In this corporate world it is almost mandatory for organisations of all types to claim to have “world best practice” and to have mission statements regarding quality etc.  In the educational sphere we need to hang on to the reality that quality is not just about repeating “we are the best”.  Brand and marketing are ubiquitous in today’s culture and we are not immune.  It is obviously important in selling a product but we need to acknowledge that not all human activity can be reduced to selling products, people are not just consumers and education and health are not merely business.  There is often a choice of brand versus substance.

How do we know we are “world class” if we are not outward looking enough to know what the rest of the world is doing and to evaluate it?  This brings me to another dialectic of parochial vs global.  I have recently been at AMEE with between three and four thousand medical educators from the rest of the world and there is much we can learn and from which we can benefit.  A speaker in a session on feedback was describing studies on written versus audio feedback (the latter being preferred by students) and quoted from a 2014 study which still concluded that “It is only the relationships between the student and the instructor which can enhance learning.”  A symposium on dilemmas in supervision raised many of the complexities of supervision and assessment and the fact that existing systems do not always support quality supervision.

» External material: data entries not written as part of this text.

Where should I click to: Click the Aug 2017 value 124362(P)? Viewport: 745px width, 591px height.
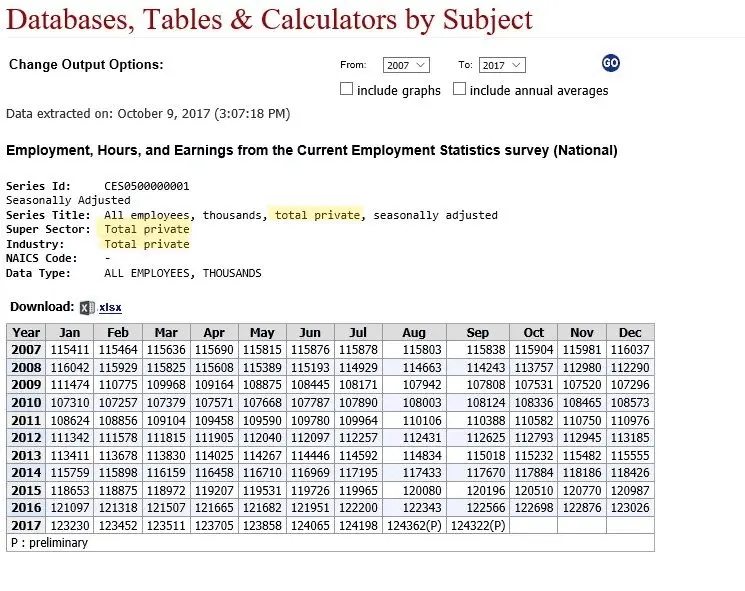(x=413, y=525)
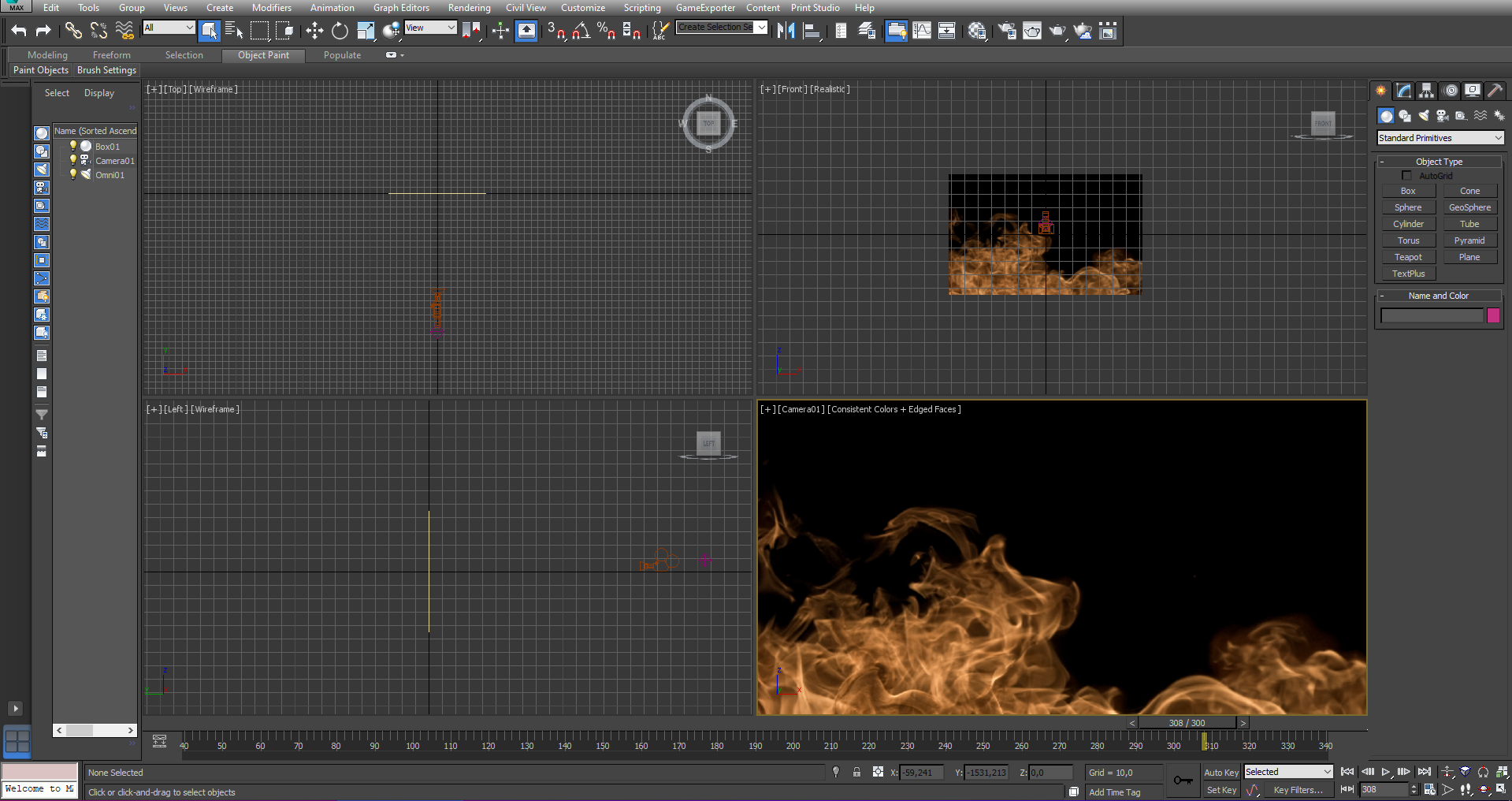This screenshot has height=801, width=1512.
Task: Click the Select and Move tool
Action: (314, 31)
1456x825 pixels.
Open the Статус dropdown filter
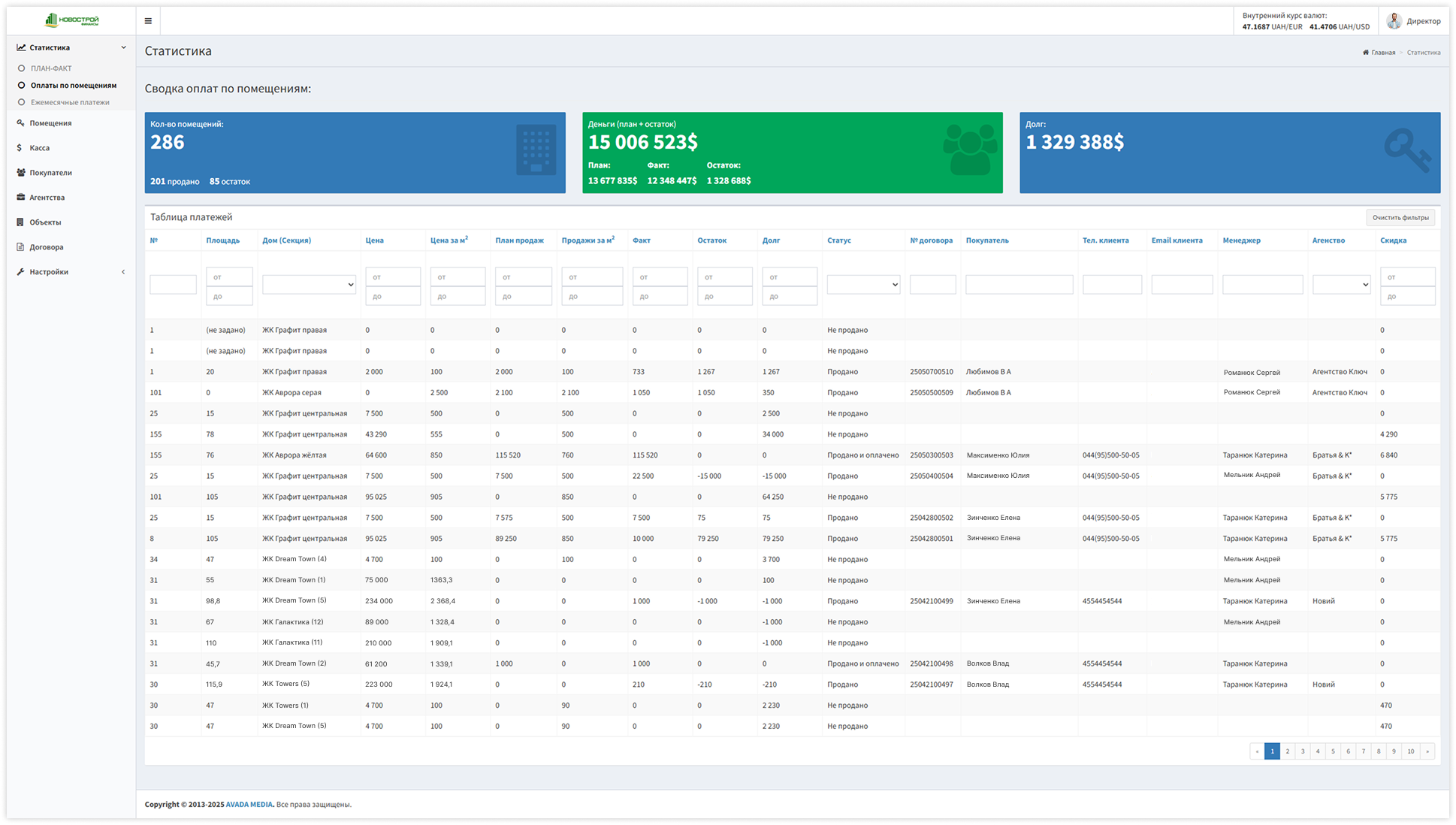pyautogui.click(x=862, y=284)
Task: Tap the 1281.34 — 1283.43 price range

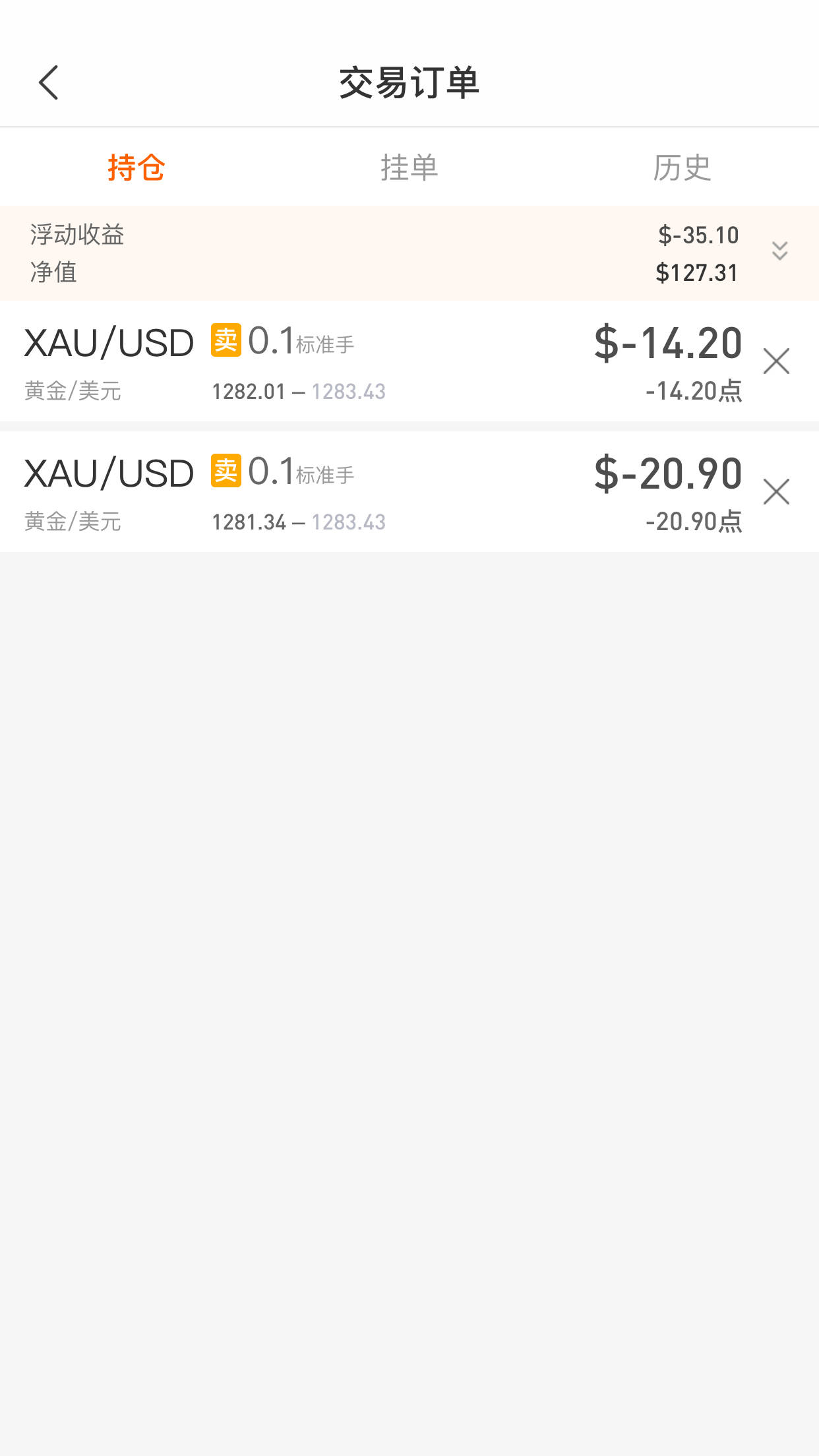Action: point(298,522)
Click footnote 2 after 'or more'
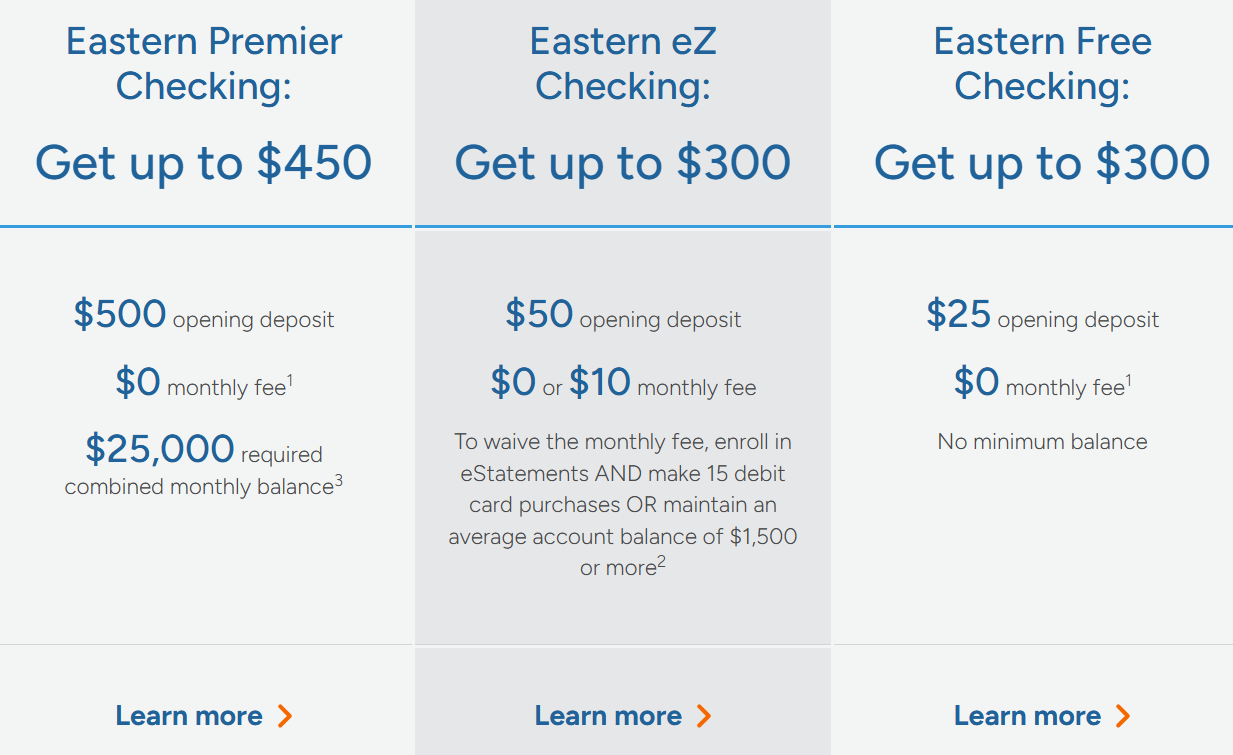 (x=662, y=564)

A lot of these debates and dilemmas could be approached by keeping in mind that education is interpersonal. This is very much underlined by sociocultural theories of learning and the literature on the influence of mentors and role models.  Do our systems, processes, methods etc facilitate or hinder the interpersonal aspects of education?  What can be done to mitigate the threats?  How can we support the learners if we don’t know them and they have become just numbers?  If the personal is lost this will be to the detriment of good training and the quality of our future medical workforce.  It is a challenge to be consciously faced in medical education by educators, policy-makers and managers.